→ **Extract to read**:
______
Collectively, the results indicate that the knockout strains have an impaired ability to overcome innate immune barriers during the dissemination and intestinal infection phase.

The CRISPR array and cas operon knockout strains show altered expression of Salmonella pathogenicity island (SPI-1 and SPI-2) genes

To gain mechanistic insights into the regulation of pathogenesis by the CRISPR array and cas operon knockout strains, we checked the expression of effectors encoded by SPI-1 and SPI-2 pathogenicity island using RT-PCR. The SPI-1 is required during the intestinal phase of infection, delivering the effector proteins necessary for intestinal invasion and inflammation inside the host cells [24]. As the knockout strains were defective in the invasion, we first assessed the expression of SPI-1 regulatory genes like hilA and h-ns. All the knockout strains showed reduced expression ( 3–4 fold) of hilA (Fig. 4A). The h-ns gene did not show any difference in the expression among all the strains (Supplementary Fig. S4). Next, to envisage the impaired invasion ability of the knockout strains, we analyzed the expression of a few critical SPI-1 effectors, sipA, sipD, and sopB. The knockout strains showed  2-2.5 fold and  1.5-2 fold reduced expression of sipA and sipD, respectively. However, sopB was downregulated by only  1.4-fold in the knockout strains, except for ΔΔcrisprI crisprII, which showed more than two-fold downregulation (Fig. 4A). The secreted SPI-1 profile also reflects the downregulation of SPI-1 genes (Supplementary Fig. S8).
______
→ **Data extract**:
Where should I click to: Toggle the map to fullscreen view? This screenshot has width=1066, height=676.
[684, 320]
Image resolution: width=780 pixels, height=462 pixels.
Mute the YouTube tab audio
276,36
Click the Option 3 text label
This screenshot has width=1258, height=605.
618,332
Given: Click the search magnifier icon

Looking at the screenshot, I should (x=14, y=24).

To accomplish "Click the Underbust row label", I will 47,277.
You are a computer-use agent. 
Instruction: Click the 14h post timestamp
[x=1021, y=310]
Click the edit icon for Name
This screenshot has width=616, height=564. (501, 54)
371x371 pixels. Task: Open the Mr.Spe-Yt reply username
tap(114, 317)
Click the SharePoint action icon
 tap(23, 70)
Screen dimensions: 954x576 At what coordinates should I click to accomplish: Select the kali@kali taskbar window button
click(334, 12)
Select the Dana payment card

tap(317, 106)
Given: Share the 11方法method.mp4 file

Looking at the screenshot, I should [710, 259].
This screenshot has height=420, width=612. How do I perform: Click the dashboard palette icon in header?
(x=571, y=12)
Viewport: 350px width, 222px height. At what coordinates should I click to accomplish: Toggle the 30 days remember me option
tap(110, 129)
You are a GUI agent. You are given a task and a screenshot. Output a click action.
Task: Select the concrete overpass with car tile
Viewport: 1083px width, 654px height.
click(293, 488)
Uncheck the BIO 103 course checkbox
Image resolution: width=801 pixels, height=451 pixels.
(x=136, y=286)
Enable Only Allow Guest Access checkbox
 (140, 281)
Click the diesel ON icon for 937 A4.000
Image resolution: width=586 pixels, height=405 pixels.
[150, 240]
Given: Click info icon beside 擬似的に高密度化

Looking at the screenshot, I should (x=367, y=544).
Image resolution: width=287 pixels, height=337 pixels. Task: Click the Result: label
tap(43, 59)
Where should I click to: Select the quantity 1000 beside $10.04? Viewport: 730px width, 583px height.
______
→ **Instructions to follow**:
Decide whether each statement agrees with the text on SPI-1 gene expression in the knockout strains. For each, answer yes or no and quote the deciding words. 1. The h-ns gene showed reduced expression in the knockout strains. 2. SPI-1 is required during the intestinal phase of infection. 3. The expression of effectors encoded by SPI-1 and SPI-2 was checked using RT-PCR.

→ **Result of this task**:
1. No: "The h-ns gene did not show any difference in the expression among all the strains"
2. Yes: "The SPI-1 is required during the intestinal phase of infection"
3. Yes: "we checked the expression of effectors encoded by SPI-1 and SPI-2 pathogenicity island using RT-PCR"